- [YOUR TASK] Across the listing below, count the lines containing "dimensions". Give nothing but the number.

- [PROVIDED MATERIAL]
=== Section Start ===

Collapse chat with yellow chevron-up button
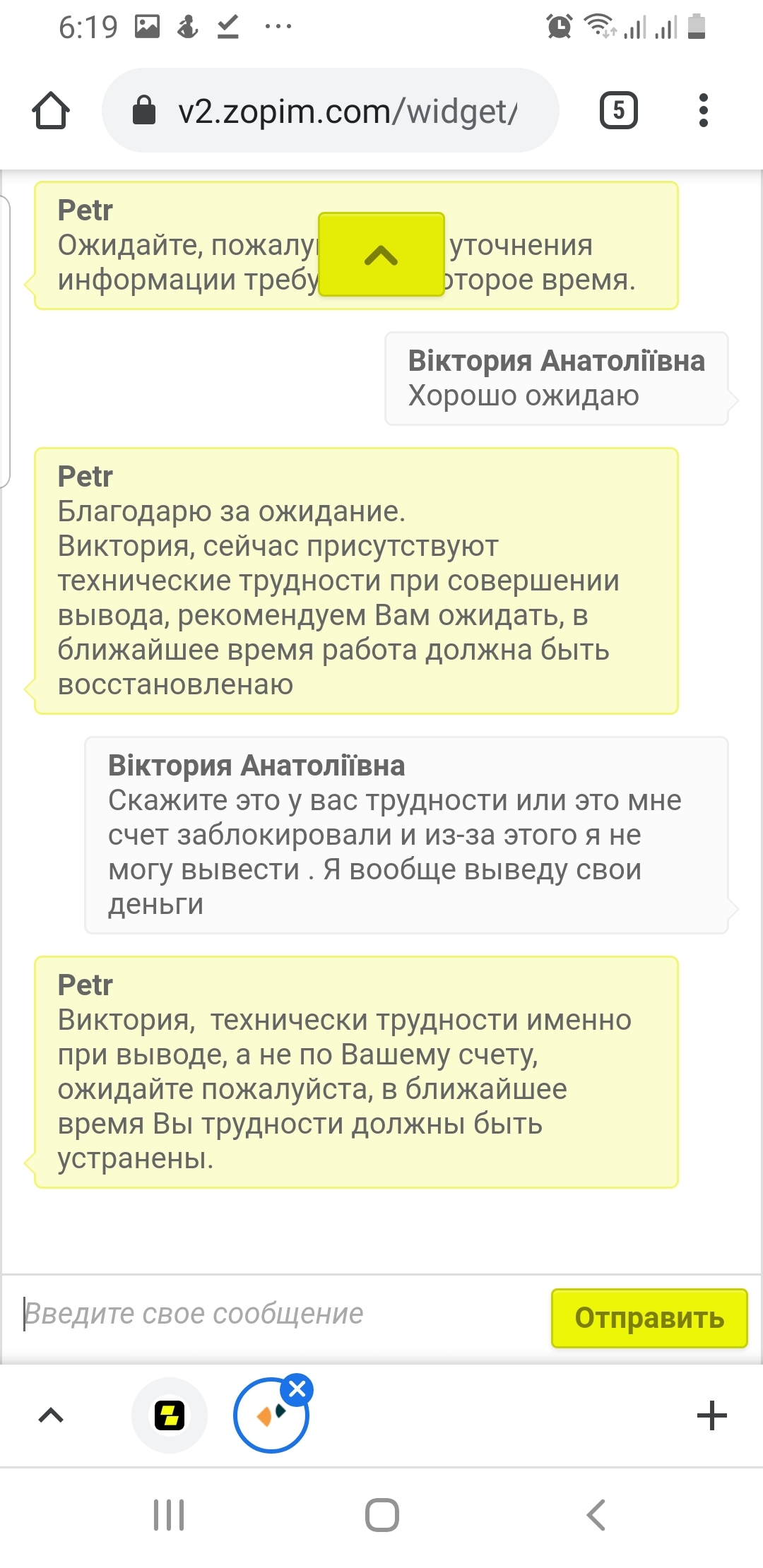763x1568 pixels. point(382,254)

=== Section End ===
=== Section Start ===

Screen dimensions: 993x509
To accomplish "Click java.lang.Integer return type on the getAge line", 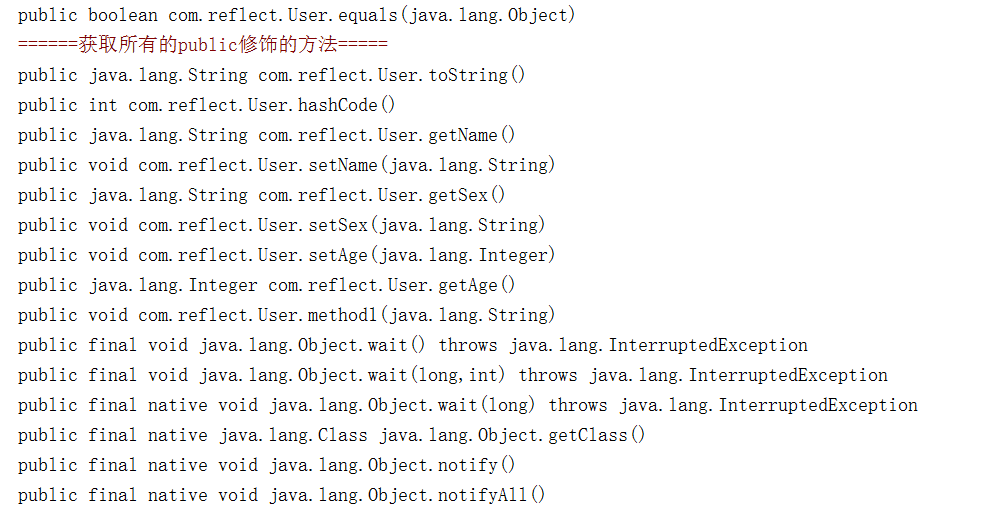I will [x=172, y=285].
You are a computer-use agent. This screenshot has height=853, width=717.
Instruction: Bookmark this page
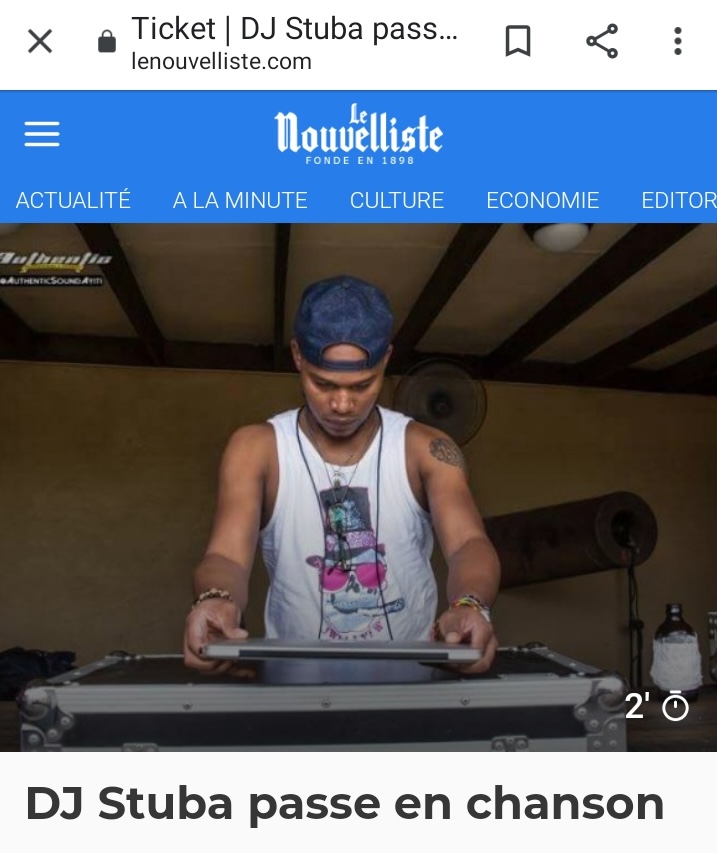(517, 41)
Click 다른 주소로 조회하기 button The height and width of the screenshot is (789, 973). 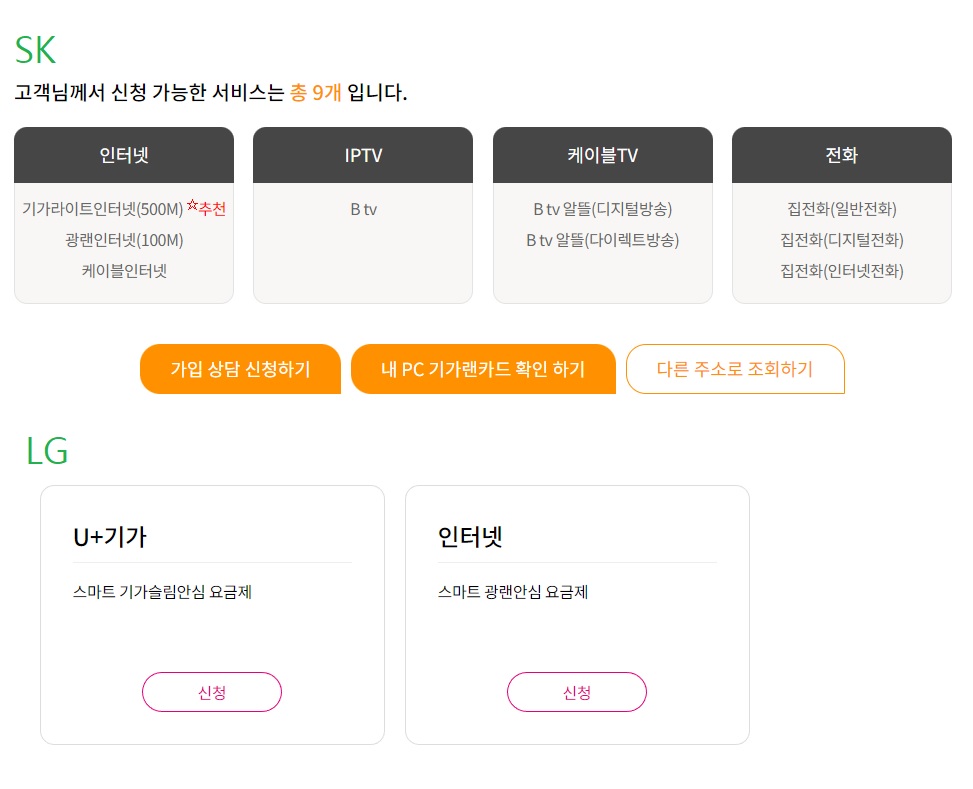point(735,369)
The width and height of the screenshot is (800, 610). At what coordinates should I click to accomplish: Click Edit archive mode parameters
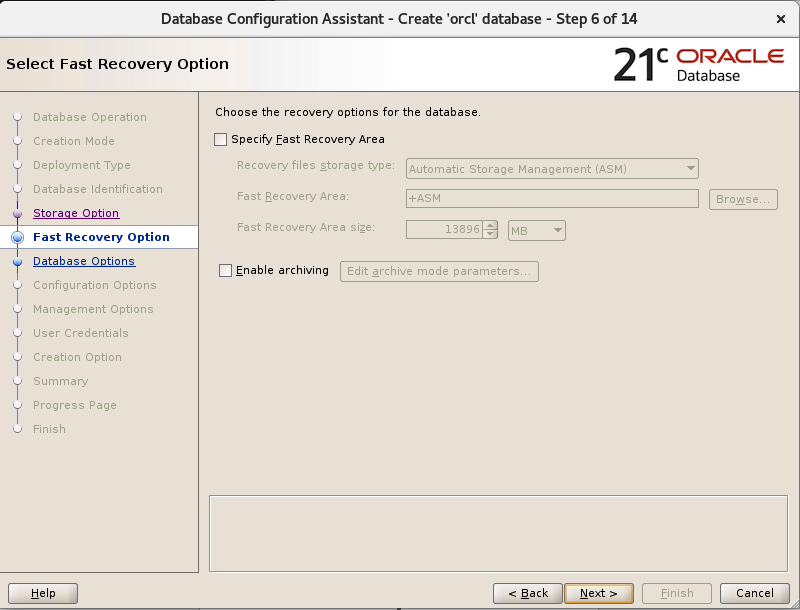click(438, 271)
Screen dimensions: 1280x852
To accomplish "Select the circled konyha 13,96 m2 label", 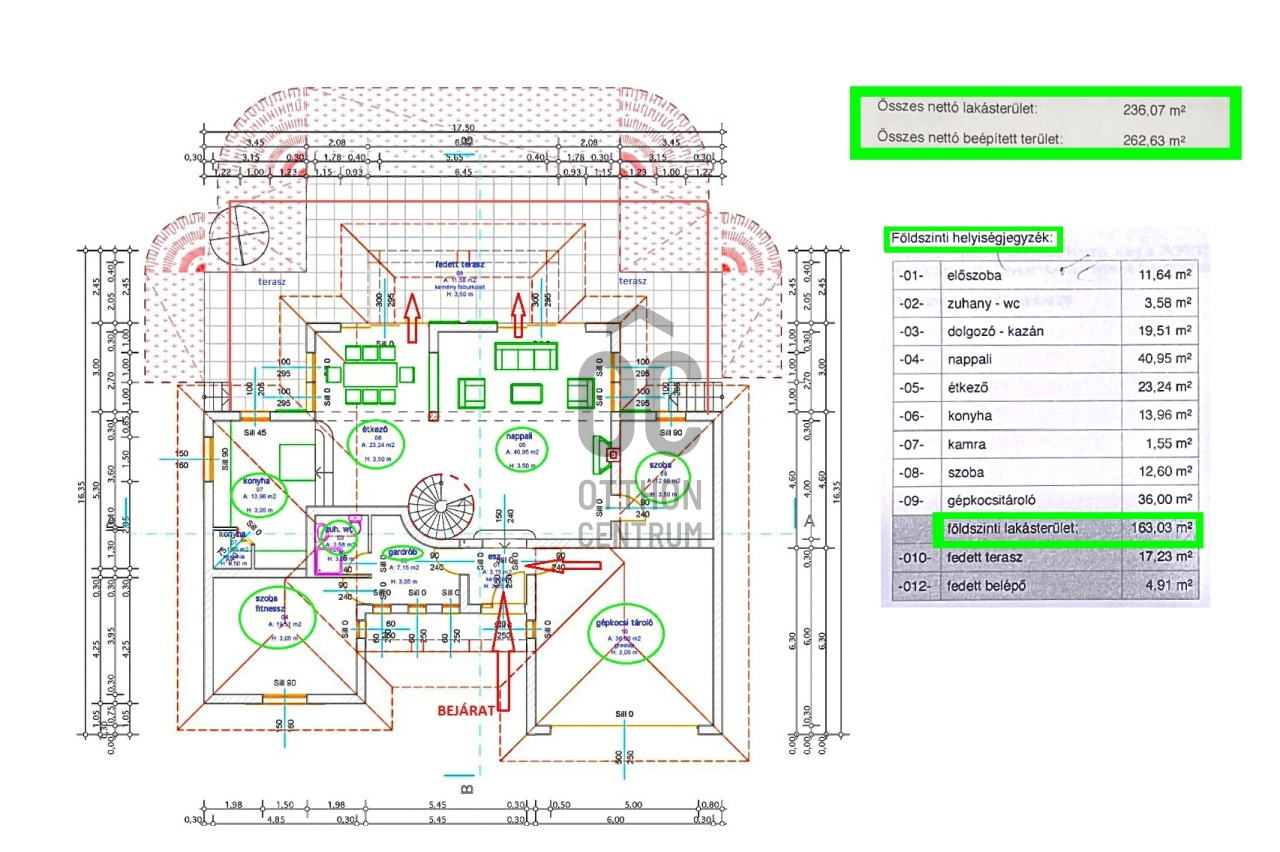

=== Section End ===

- [TASK ANSWER] 2